Tilly Hughes - Auntie Tilly
Really coarse and very funny. Wonderful woman. Those who remember her will remember her last times as managing the toilets at the end of the pier. With much affection and warmth. Her family: Bill Conk, Jack, Norah, Josie, my very good childhood and later friend and cousin Davy (the liar/Pedro). I don't care how he bent reality, he was a soulmate. Felled by a heart attack outside the General Post Office. Legend has it he sired many - of which I have no knowledge but would welcome it.
Mellie Edwards. I'm told she was an early girlfriend of Heinie, the John Brights' senior geography master of my era. Older contributors - not these wet-behind-the-ears fellows such as Trojan and Bellringer - might remember him. Auntie Mellie was married to Harry Edwards, staunch brass band Bandmaster I'm told. Mellie lived in Dyffryn Road. She owned her own house, a wonder in those days of us having cold water only, poes under the beds, council rented ground floor one bedroom flat with an outside toilet, right opposite the boys gate to the school. Autie Mellie always welcomed me when I would walk, just after the war, around there to see her. I would be allowed to sit in the chair on the right hand sided of the fireplace and root through the deep drawer which held amazing treasures such as the joints of an ancient 'simple' system clarinet (the origins of a lifelong love), science fiction magazines and Captain Marvel comics. Mellie's sons and my older cousins deserve paragraphs to themselves.
Cheese, Alan Edwards was a couple of years older than me. I was first of all privileged to have private short recitals of Alan embracing a piano when I regularly visited Aunt Mellie. He was a natural genius on piano, as all who heard him much later when he would play for small appreciative round-the-piano-groups in Llandudno Youth Club will testify (are there any left?). I as recently reminded of Alan's feel for boogie when I heard Hugh Laurie play - organic music contrasting with the rigid, more formally influenced attempts, of Jules Holland. Alan, living alone in Arfryn, Deganwy and working almost secretively as some sort of civil servant behind Llandrillo, became more and more of a recluse in later life. Incredibly, and with a grating sadness for those who knew his talent, he gave up playing music altogether shortly after the Youth Club era. He died too young and too lonely.

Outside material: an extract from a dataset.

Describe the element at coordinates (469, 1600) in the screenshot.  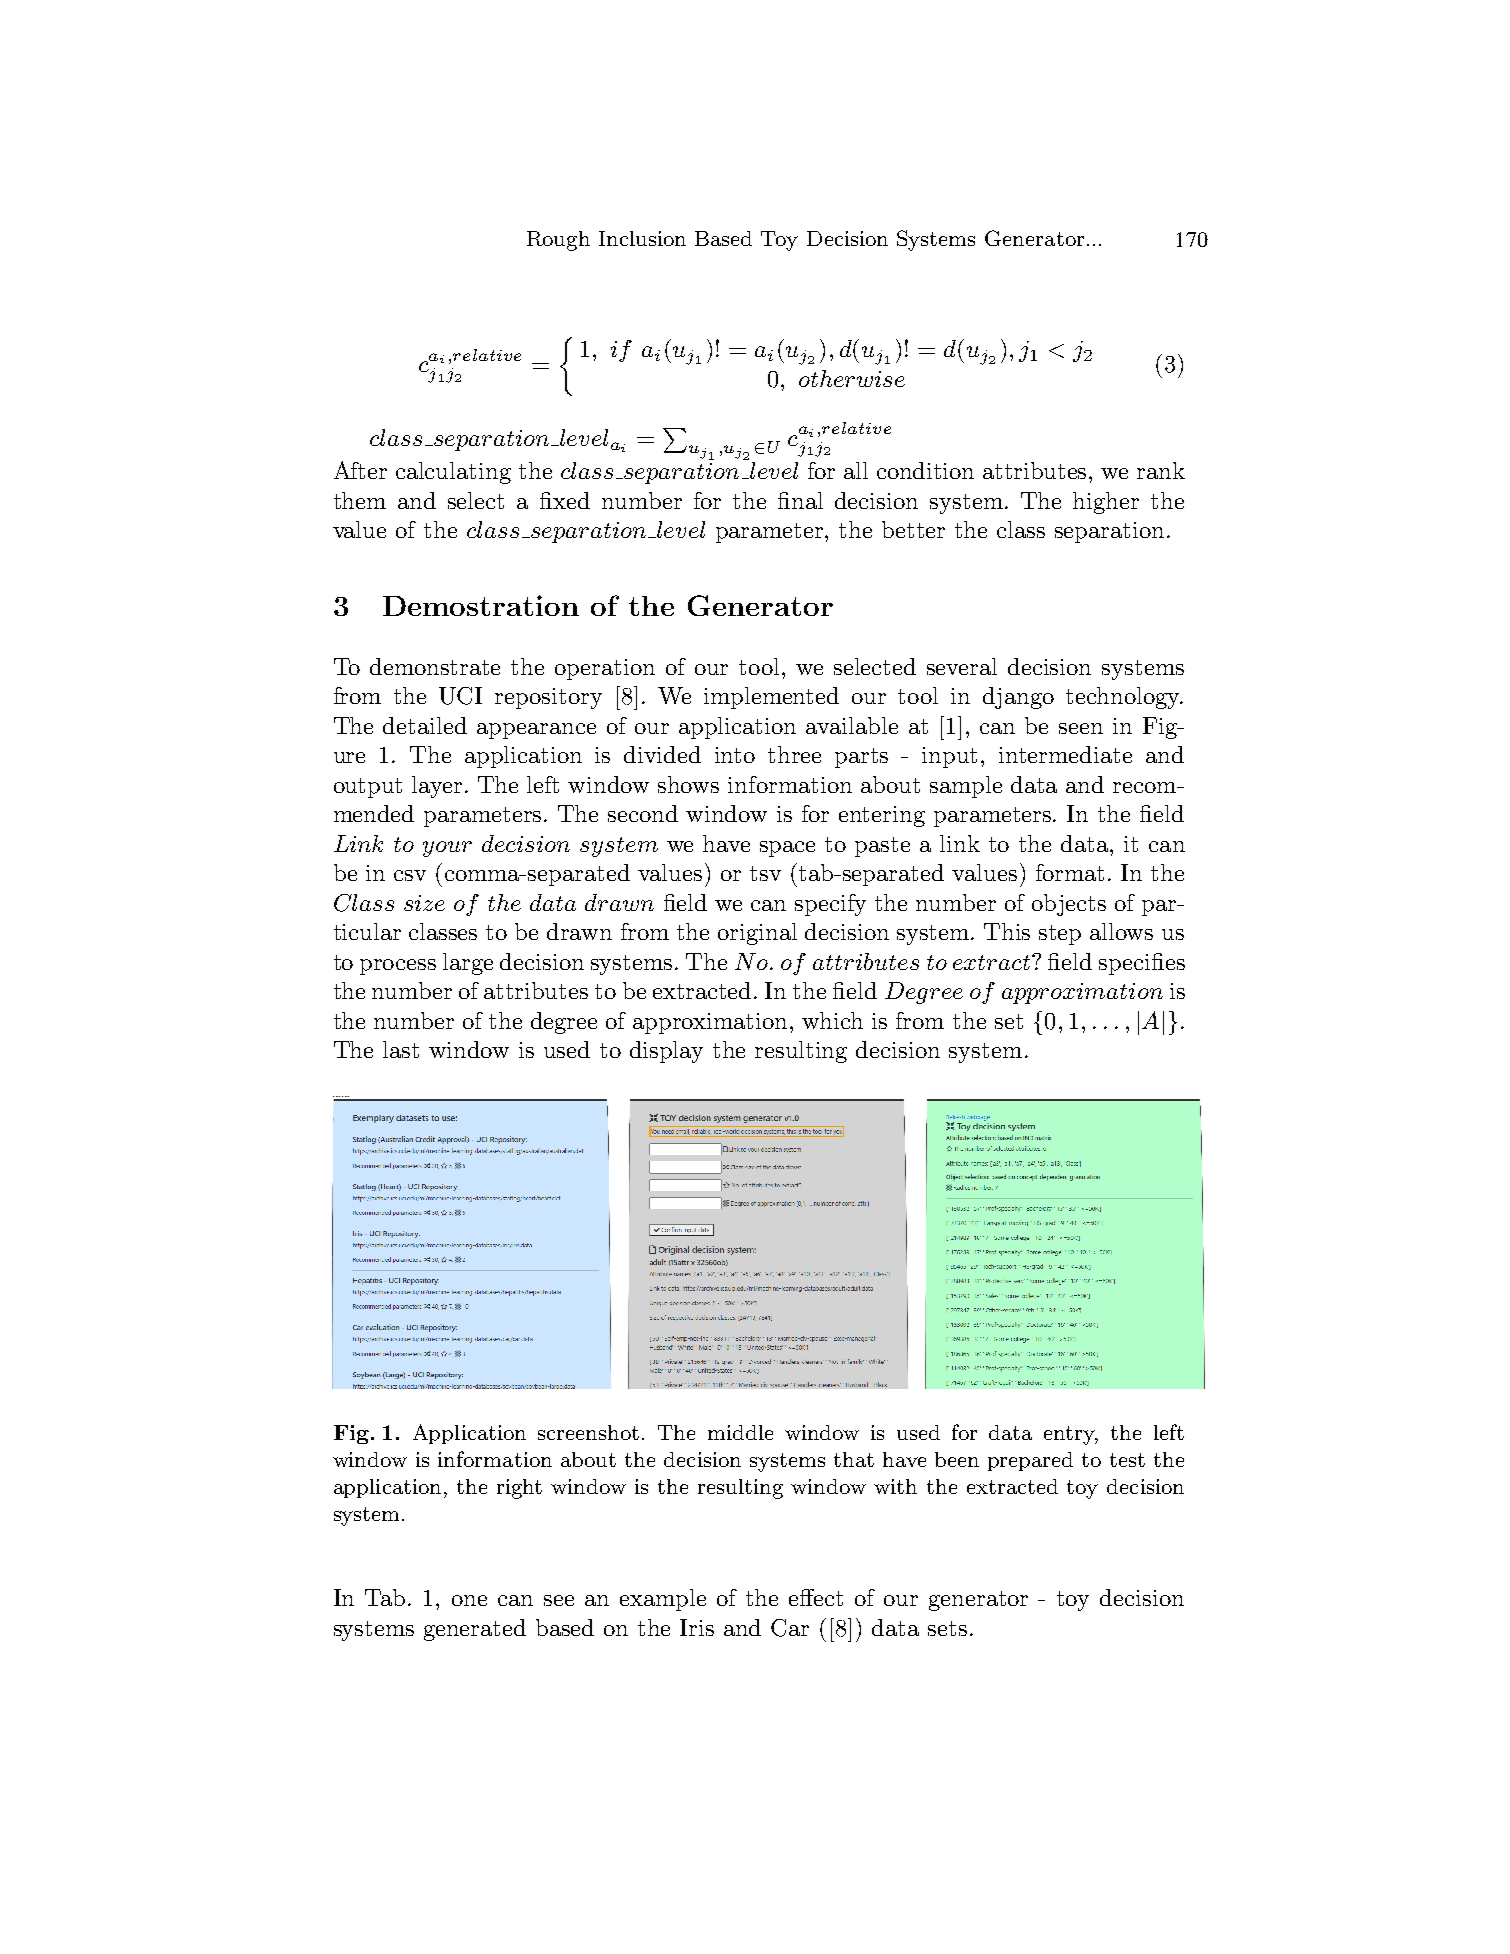
I see `one` at that location.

My mentor, John. Her was away in Celon (In the navy I seem to recall) for my early visits to his mother. But when he returned in the later forties, the fascination!!!!!!!!! John had a large shed hidden away in the bushes on the right hand side of the back garden. Oh the cornucopia in that shed. He had started, before the war, collecting HAM. This abiding interest in amateur radio became totally fascinating for a youngster like me, although I was never allowed anywhere near the gear and never got near enough to be captured. No, my apprenticeship under John's wing was in music and the performance of music (the two are separate skills). John, once settled back, deeply married, and in work as a social security officer, played part time organ for entertainment regularly all around Llandudno - British Legion, Navy Club, TAs, West shore Club, you name it, he'd played there. And when I could, he encouraged me to play with him. He gifted me that exposure to an audience that is essential to be able to relax and play as you please (attribute to Humph). My love for John still remains. I can see him at will and I can never repay the debt. John died of bowel cancer (from which I'm a survivor, and feel some guilt).